PROJECT DESCRIPTION
BACKGROUND
The precipitated silica production process generates a high conductivity salt stream as by-product that is poured into natural channels after passing through treatment plants. The main salt generated in the process is sodium sulphate (Na2SO4) which must be removed, along with other components such as colloidal silica, by washing, generating high water consumption. For each tonne of precipitated silica produced, 0.75 tonnes of Na2SO4 are obtained as a by-product and this generates a discharge of 40 m3 (30 g/l). European production of precipitated silica in 2018 reached 720 000 tons (2 500 000 tonnes worldwide) with big growth expectations during the coming years.
It is estimated that the industry is spilling about 500 000 tons of sodium sulphate into European natural channels. Spills from the precipitated silica industry (as well as other industrial and domestic spills) contribute to an increase in the natural salinisation of rivers. The excess salinity is a factor that conditions the survival of natural organisms and communities, biodiversity, and the ecological balance of the entire ecosystem. This problem is especially important in the summer when river flows are at a minimum, and the salinity concentration can naturally reach maximum recommended parameters (250 ppm-sulphate ion). These saline discharges also generate problems in water treatment and purification facilities, corroding their equipment and slowing down the digestive processes, generating high economic costs for administrations.
OBJECTIVES
LIFE ZEROSILIBRINE aimed to demonstrate the application of an innovate technology for the treatment of precipitated silica wastes, an environmental challenge that had no current feasible solution. The implementation of a circular economy strategy in precipitated silica sector would help mitigate the environmental impact caused by the discharge of the by-product generated (sodium sulphate). This was to be achieved by recovering 100% of the water for the production process itself (reduction of water collection and reuse of the discharge water as process water) and recovering sodium sulphate as a high-purity product with commercial value.
This project was designed by IQE to scale up small-scale results (2m3/h) to a pre-industrial scale (40m3/h) and validate it before the construction of a full industrial installation (120m3/h) after the LIFE project.
The specific objectives were the following:
- demonstration of the technical feasibility of the reverse osmosis stage by means of the 40m3/h installation recovering 80% volume of the production process effluent of precipitated silica reusing the water recovered in the same production process
- validation of the operating costs of the reverse osmosis process and validation of the economic feasibility of the manufacture of high purity anhydrous sodium sulphate
- validation and optimisation of the evaporation-crystallisation stage with a small prototype (1-2m3/h) from 80% to 100% of the discharge volume until obtaining a commercial anhydrous sodium sulphate
- study the anhydrous sodium sulphate by-product characteristics with primary sodium sulphate manufacturer
- study the potential technology replicability and transfer to other chemical processes and/or industrial sectors.
LIFE ZEROSILIBRINE was expected to contribute to achieving the objectives of the EU Circular Economy Action Plan, Water Framework Directive and the EU Chemicals Strategy for Sustainability.
RESULTS
The beneficiaries have successfully achieved the objective of demonstrating the technical feasibility of a solution for the treatment of IQE’s brines.
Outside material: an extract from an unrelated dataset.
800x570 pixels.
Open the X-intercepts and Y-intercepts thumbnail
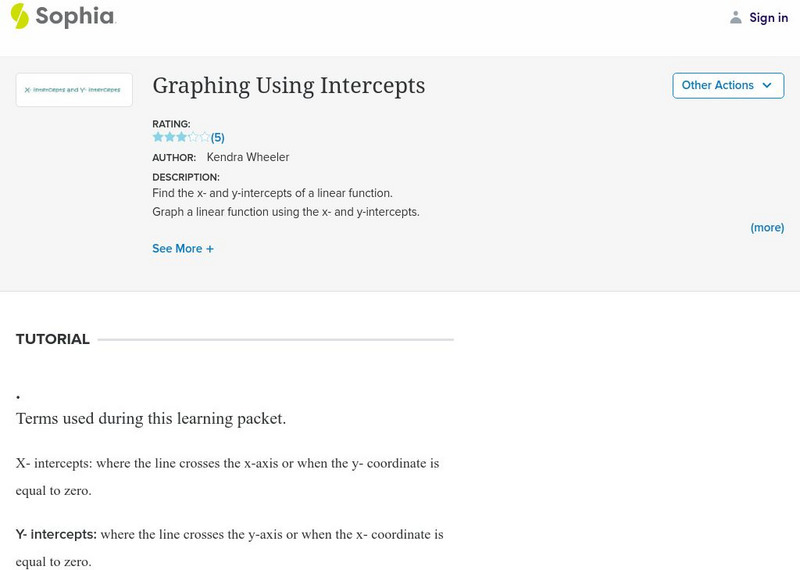coord(74,90)
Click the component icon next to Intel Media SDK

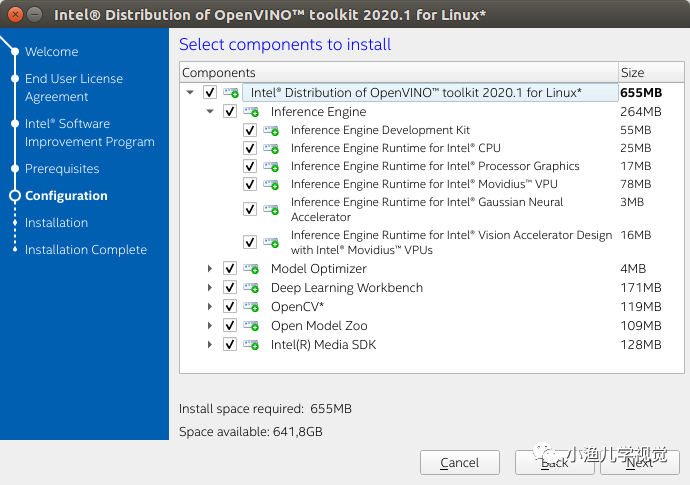pos(250,345)
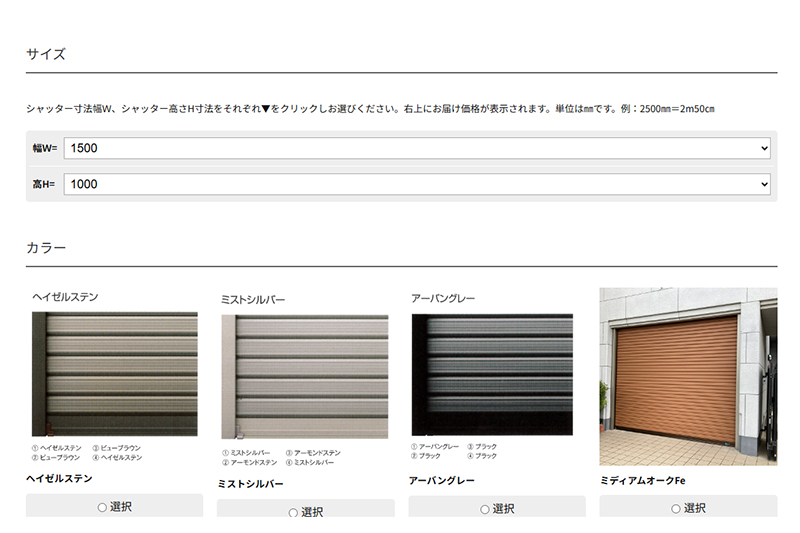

The solution is based on an ultrafiltration and reverse osmosis stage that enables the reuse of the resulting osmosis water and part of the concentrate in IQE’s production process. The process is completed with an evaporation and crystallisation stage to obtain anhydrous sodium sulphate from the portion of concentrate that cannot be reused internally. This anhydrous sodium sulphate can be then put on the market as an alternative to its mineral equivalent.
The pilot plant has a capacity of 40 m3/h and has been operating for more than a year with good technical results. Up to 87% of the effluent volume from the process of precipitated silica is reused as osmosis water in the same production process. The remaining 13%, consisting of concentrated sodium sulphate brine, is partly reused internally, while the rest is further processed through evaporation and crystallisation to produce anhydrous sodium sulphate. IQE has acquired ECHA's letter of access for sodium sulphate, and can market more than 1 000 tonnes/year of this product.
Following the end of the project, additional investments are being made to improve the performance of the crystallisation stage and reduce operating costs, thereby ensuring the economic viability of the pilot plant. In the coming years, the plant will be scaled up to treat all the brine generated by IQE during silica production, fully eliminating any discharge into the Ebro River.